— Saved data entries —
+===+
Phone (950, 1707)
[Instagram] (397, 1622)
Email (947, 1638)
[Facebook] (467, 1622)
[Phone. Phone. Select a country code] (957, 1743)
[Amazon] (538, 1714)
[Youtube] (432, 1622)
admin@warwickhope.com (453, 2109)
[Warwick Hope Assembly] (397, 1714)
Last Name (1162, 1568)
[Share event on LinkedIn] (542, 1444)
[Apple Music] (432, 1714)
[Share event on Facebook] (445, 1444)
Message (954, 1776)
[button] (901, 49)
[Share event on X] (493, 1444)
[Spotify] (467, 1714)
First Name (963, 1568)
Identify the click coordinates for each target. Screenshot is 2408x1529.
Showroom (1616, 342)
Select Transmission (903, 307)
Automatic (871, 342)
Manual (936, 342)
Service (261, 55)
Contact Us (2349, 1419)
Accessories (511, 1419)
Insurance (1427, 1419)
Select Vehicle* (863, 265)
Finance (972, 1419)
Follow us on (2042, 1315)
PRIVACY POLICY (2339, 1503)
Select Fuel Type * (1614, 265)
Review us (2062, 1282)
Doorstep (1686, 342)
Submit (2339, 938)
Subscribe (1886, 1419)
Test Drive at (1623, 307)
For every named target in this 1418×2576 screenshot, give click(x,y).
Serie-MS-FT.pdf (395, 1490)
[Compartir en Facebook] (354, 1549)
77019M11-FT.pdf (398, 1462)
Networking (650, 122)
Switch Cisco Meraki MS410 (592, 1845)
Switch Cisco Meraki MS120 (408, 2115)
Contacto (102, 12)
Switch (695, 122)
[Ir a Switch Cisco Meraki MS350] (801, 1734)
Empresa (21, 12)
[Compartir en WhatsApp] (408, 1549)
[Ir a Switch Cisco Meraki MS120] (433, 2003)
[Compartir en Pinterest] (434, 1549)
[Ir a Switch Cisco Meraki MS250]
+===+
— What to do —
Copy the records above faithfully. Begin at their first line, end at the line containing "Serie-MS-FT.pdf (395, 1490)", and include nothing else.

— Task output —
Phone (950, 1707)
[Instagram] (397, 1622)
Email (947, 1638)
[Facebook] (467, 1622)
[Phone. Phone. Select a country code] (957, 1743)
[Amazon] (538, 1714)
[Youtube] (432, 1622)
admin@warwickhope.com (453, 2109)
[Warwick Hope Assembly] (397, 1714)
Last Name (1162, 1568)
[Share event on LinkedIn] (542, 1444)
[Apple Music] (432, 1714)
[Share event on Facebook] (445, 1444)
Message (954, 1776)
[button] (901, 49)
[Share event on X] (493, 1444)
[Spotify] (467, 1714)
First Name (963, 1568)
Identify the click coordinates for each target. Screenshot is 2408x1529.
Showroom (1616, 342)
Select Transmission (903, 307)
Automatic (871, 342)
Manual (936, 342)
Service (261, 55)
Contact Us (2349, 1419)
Accessories (511, 1419)
Insurance (1427, 1419)
Select Vehicle* (863, 265)
Finance (972, 1419)
Follow us on (2042, 1315)
PRIVACY POLICY (2339, 1503)
Select Fuel Type * (1614, 265)
Review us (2062, 1282)
Doorstep (1686, 342)
Submit (2339, 938)
Subscribe (1886, 1419)
Test Drive at (1623, 307)
For every named target in this 1418×2576 screenshot, give click(x,y).
Serie-MS-FT.pdf (395, 1490)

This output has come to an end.